[Dataset items]
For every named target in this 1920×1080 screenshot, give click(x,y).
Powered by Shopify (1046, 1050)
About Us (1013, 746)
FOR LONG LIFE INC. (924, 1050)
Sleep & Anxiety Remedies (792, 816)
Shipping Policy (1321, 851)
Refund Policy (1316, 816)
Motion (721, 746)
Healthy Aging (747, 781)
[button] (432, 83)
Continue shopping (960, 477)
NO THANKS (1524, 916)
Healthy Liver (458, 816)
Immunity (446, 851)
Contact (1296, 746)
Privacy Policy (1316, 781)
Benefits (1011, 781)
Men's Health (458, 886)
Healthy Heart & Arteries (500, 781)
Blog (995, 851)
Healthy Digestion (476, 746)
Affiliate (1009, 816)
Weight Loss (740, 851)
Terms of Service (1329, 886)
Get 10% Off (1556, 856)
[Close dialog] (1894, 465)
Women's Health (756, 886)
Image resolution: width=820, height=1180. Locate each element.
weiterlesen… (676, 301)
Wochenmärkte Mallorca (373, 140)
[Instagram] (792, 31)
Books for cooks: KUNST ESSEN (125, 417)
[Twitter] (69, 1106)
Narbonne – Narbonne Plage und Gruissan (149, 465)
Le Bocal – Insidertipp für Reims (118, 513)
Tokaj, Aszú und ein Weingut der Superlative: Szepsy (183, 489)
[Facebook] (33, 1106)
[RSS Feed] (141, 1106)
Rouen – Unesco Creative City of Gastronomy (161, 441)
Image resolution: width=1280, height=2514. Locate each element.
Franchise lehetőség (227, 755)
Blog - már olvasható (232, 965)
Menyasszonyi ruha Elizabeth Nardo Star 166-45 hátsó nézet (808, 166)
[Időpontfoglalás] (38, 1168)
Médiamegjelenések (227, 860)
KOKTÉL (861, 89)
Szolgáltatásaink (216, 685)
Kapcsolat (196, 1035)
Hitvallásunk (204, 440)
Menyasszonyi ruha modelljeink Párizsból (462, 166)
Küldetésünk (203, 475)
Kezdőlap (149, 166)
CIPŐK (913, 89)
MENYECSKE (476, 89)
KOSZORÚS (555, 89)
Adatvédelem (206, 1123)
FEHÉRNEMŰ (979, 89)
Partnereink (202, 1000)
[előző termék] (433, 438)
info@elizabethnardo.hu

** About this exercise **
Each record above is to be returned verbatim.

** Output for this exercise **
For every named target in this 1920×1080 screenshot, give click(x,y).
Powered by Shopify (1046, 1050)
About Us (1013, 746)
FOR LONG LIFE INC. (924, 1050)
Sleep & Anxiety Remedies (792, 816)
Shipping Policy (1321, 851)
Refund Policy (1316, 816)
Motion (721, 746)
Healthy Aging (747, 781)
[button] (432, 83)
Continue shopping (960, 477)
NO THANKS (1524, 916)
Healthy Liver (458, 816)
Immunity (446, 851)
Contact (1296, 746)
Privacy Policy (1316, 781)
Benefits (1011, 781)
Men's Health (458, 886)
Healthy Heart & Arteries (500, 781)
Blog (995, 851)
Healthy Digestion (476, 746)
Affiliate (1009, 816)
Weight Loss (740, 851)
Terms of Service (1329, 886)
Get 10% Off (1556, 856)
[Close dialog] (1894, 465)
Women's Health (756, 886)
Image resolution: width=820, height=1180. Locate each element.
weiterlesen… (676, 301)
Wochenmärkte Mallorca (373, 140)
[Instagram] (792, 31)
Books for cooks: KUNST ESSEN (125, 417)
[Twitter] (69, 1106)
Narbonne – Narbonne Plage und Gruissan (149, 465)
Le Bocal – Insidertipp für Reims (118, 513)
Tokaj, Aszú und ein Weingut der Superlative: Szepsy (183, 489)
[Facebook] (33, 1106)
[RSS Feed] (141, 1106)
Rouen – Unesco Creative City of Gastronomy (161, 441)
Image resolution: width=1280, height=2514. Locate each element.
Franchise lehetőség (227, 755)
Blog - már olvasható (232, 965)
Menyasszonyi ruha Elizabeth Nardo Star 166-45 hátsó nézet (808, 166)
[Időpontfoglalás] (38, 1168)
Médiamegjelenések (227, 860)
KOKTÉL (861, 89)
Szolgáltatásaink (216, 685)
Kapcsolat (196, 1035)
Hitvallásunk (204, 440)
Menyasszonyi ruha modelljeink Párizsból (462, 166)
Küldetésünk (203, 475)
Kezdőlap (149, 166)
CIPŐK (913, 89)
MENYECSKE (476, 89)
KOSZORÚS (555, 89)
Adatvédelem (206, 1123)
FEHÉRNEMŰ (979, 89)
Partnereink (202, 1000)
[előző termék] (433, 438)
info@elizabethnardo.hu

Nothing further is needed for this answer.